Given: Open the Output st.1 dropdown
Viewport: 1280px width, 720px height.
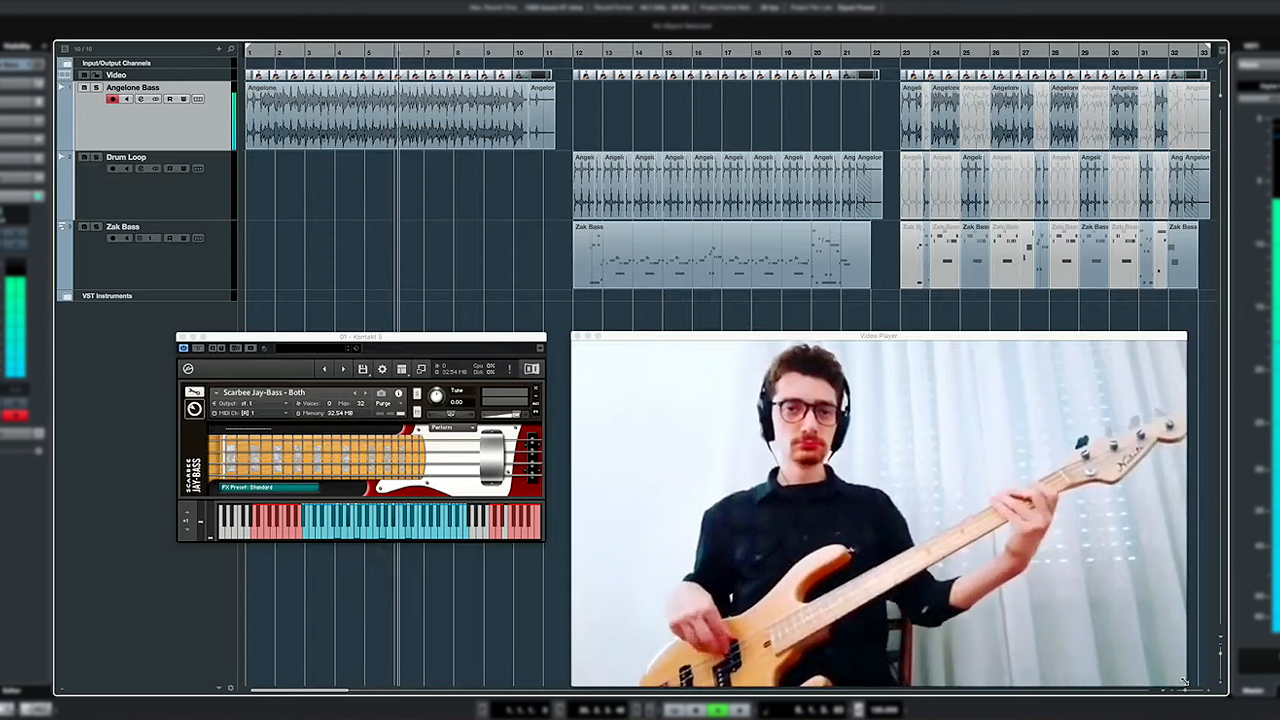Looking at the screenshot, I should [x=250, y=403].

************

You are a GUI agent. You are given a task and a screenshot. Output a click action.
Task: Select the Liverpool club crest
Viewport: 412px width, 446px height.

************

--- Problem ---
Working from the material above, retype exactly the lines from the one with "Task: Select the Liverpool club crest" through the one with "Viewport: 412px width, 446px height.", both included, and only those lines.

--- Written response ---
Task: Select the Liverpool club crest
Viewport: 412px width, 446px height.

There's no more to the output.